Work instructions => Return the entries below word for word; no images should appear in the copy.

****

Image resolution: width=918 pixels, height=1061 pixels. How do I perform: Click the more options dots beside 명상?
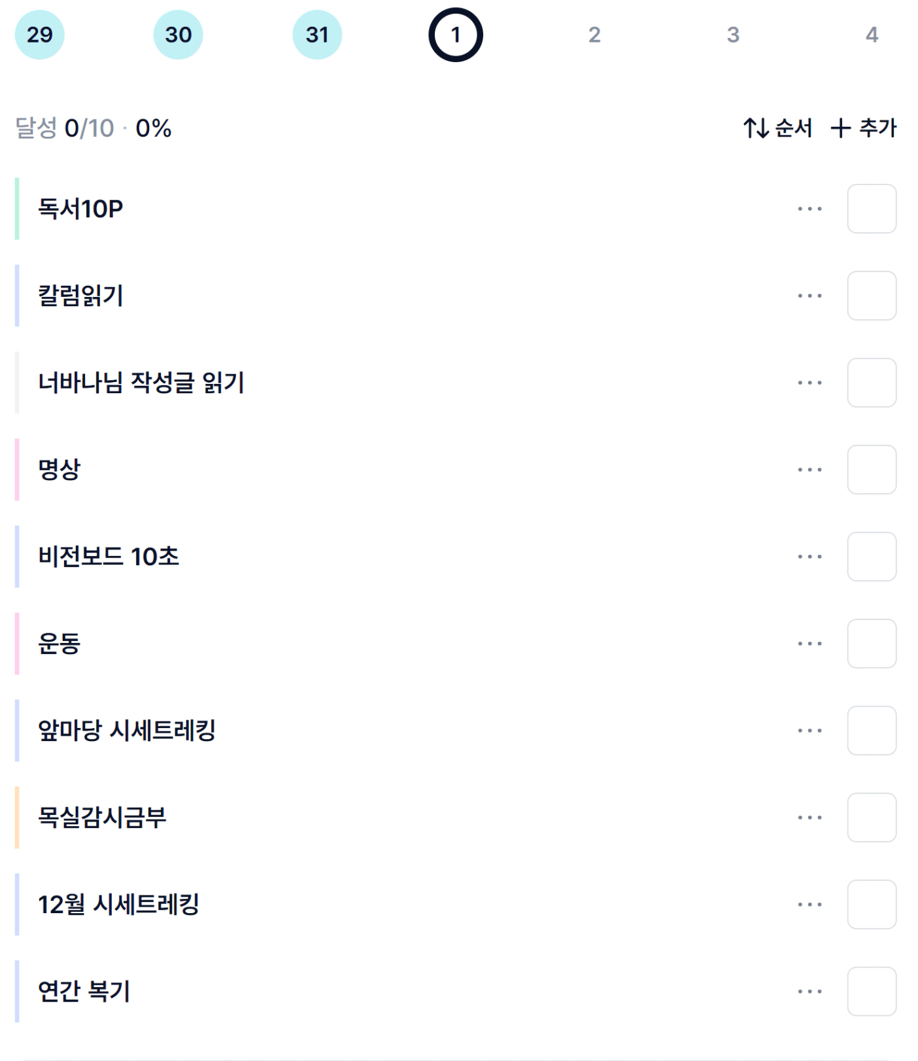[x=809, y=470]
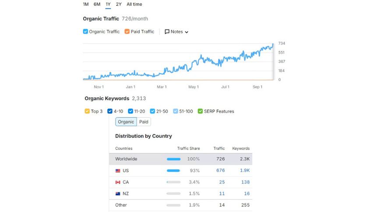Viewport: 366px width, 212px height.
Task: Switch to the Paid distribution tab
Action: pos(144,122)
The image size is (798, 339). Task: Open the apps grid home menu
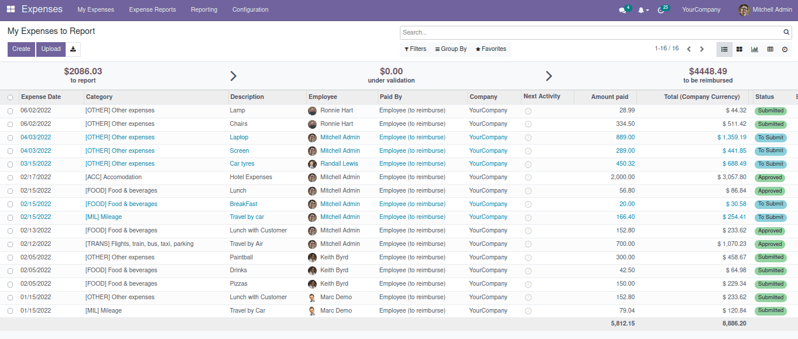click(11, 9)
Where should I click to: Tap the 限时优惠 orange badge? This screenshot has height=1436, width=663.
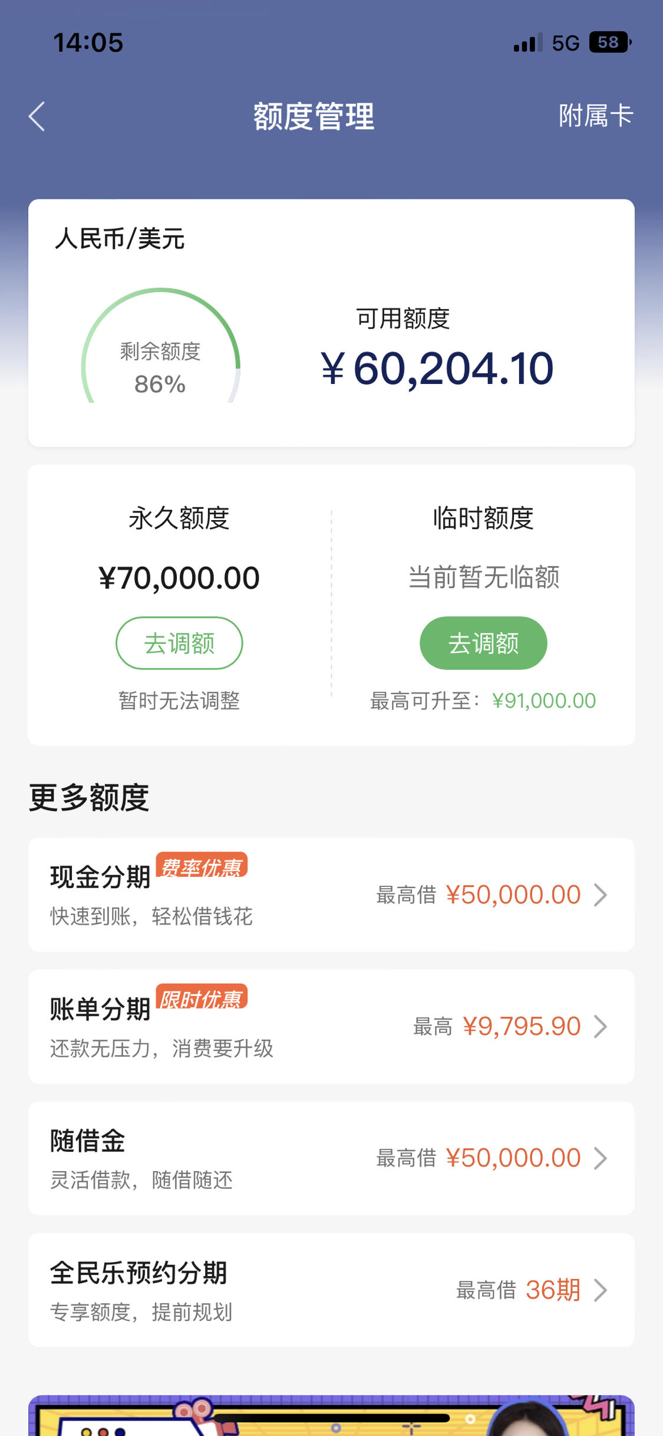tap(202, 998)
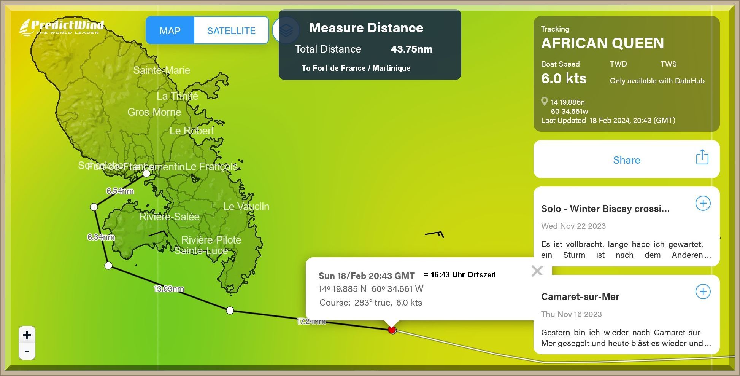Viewport: 740px width, 376px height.
Task: Select the Fort-de-France route endpoint
Action: pyautogui.click(x=146, y=174)
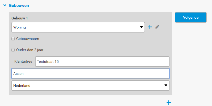Select the 'Gebouw 1' heading

(20, 18)
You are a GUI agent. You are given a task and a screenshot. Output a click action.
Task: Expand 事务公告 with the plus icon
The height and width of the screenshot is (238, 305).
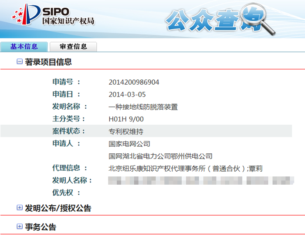[x=19, y=227]
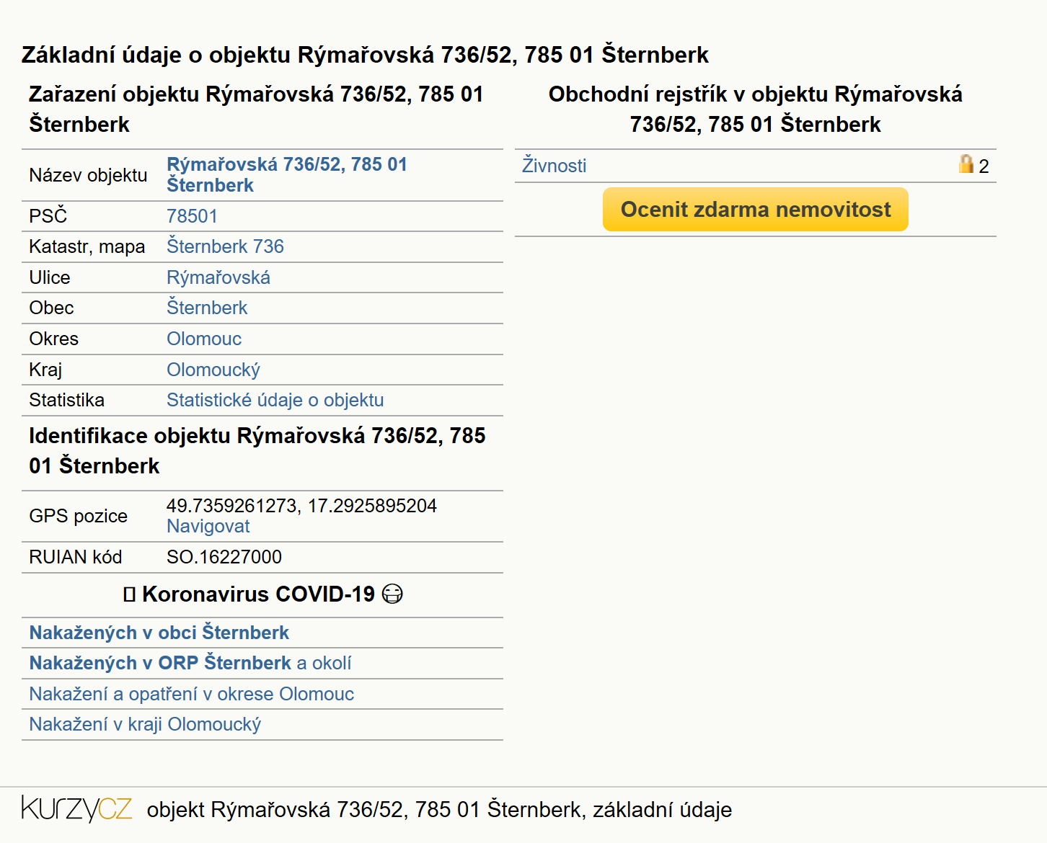
Task: Open the Rýmařovská 736/52 object name link
Action: 287,175
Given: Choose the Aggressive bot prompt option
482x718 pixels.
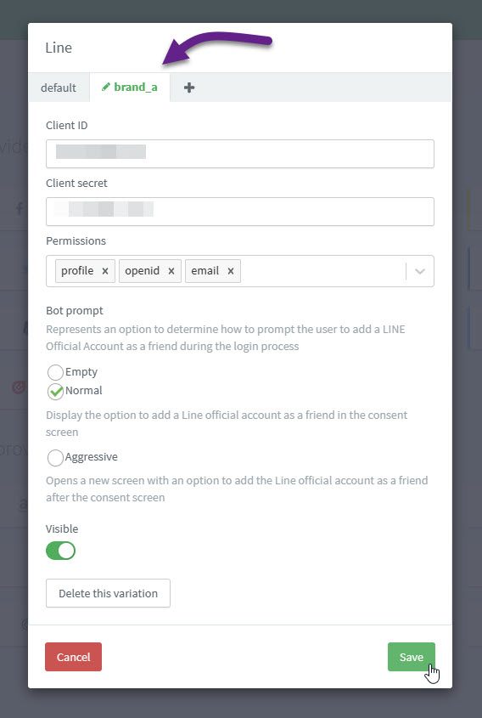Looking at the screenshot, I should pyautogui.click(x=55, y=457).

****

Exercise output =>
Image resolution: width=918 pixels, height=1061 pixels. How do I perform: Click the more options dots beside 명상?
[x=809, y=470]
Viewport: 366px width, 212px height.
Task: Switch to the Paid distribution tab
Action: pos(144,122)
The image size is (798, 339). Task: Open the apps grid home menu
click(11, 9)
Where should I click to: Tap the 限时优惠 orange badge? This screenshot has height=1436, width=663.
tap(202, 998)
Viewport: 740px width, 376px height.
Task: Select the Fort-de-France route endpoint
Action: pyautogui.click(x=146, y=174)
Select the 'Gebouw 1' heading

(20, 18)
You are a GUI agent. You are given a task and a screenshot. Output a click action.
Task: Expand 事务公告 with the plus icon
The height and width of the screenshot is (238, 305).
[x=19, y=227]
Task: Open the Rýmařovská 736/52 object name link
Action: 287,175
Given: Choose the Aggressive bot prompt option
482x718 pixels.
Looking at the screenshot, I should pyautogui.click(x=55, y=457).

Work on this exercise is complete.